[Saved data entries]

**********

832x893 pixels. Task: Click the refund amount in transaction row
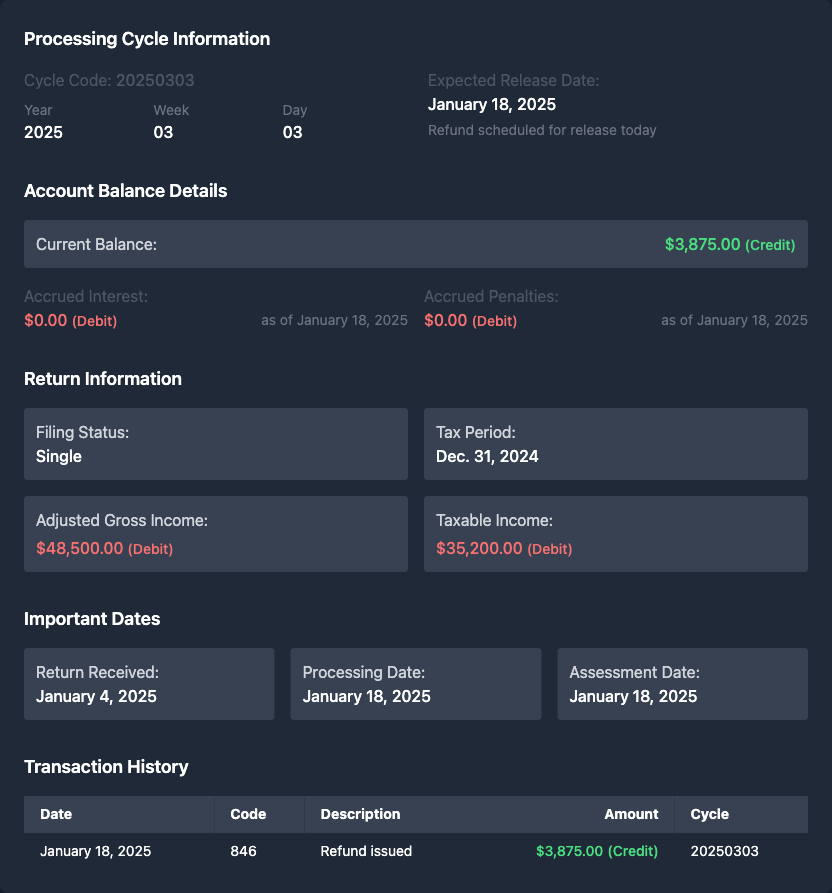(596, 851)
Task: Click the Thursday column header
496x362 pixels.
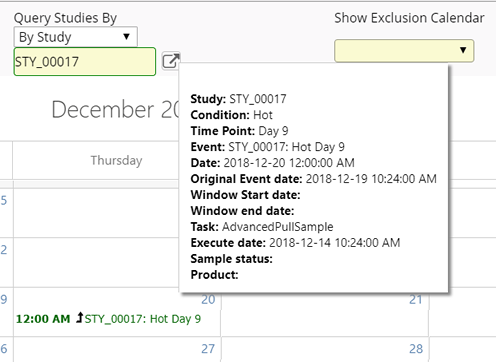Action: point(117,160)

**********

» Instructions to follow
Retype the data word for word, please, and keep the images out.

» Solution for this task
832x893 pixels. Task: Click the refund amount in transaction row
(596, 851)
Task: Click the Thursday column header
496x362 pixels.
Action: point(117,160)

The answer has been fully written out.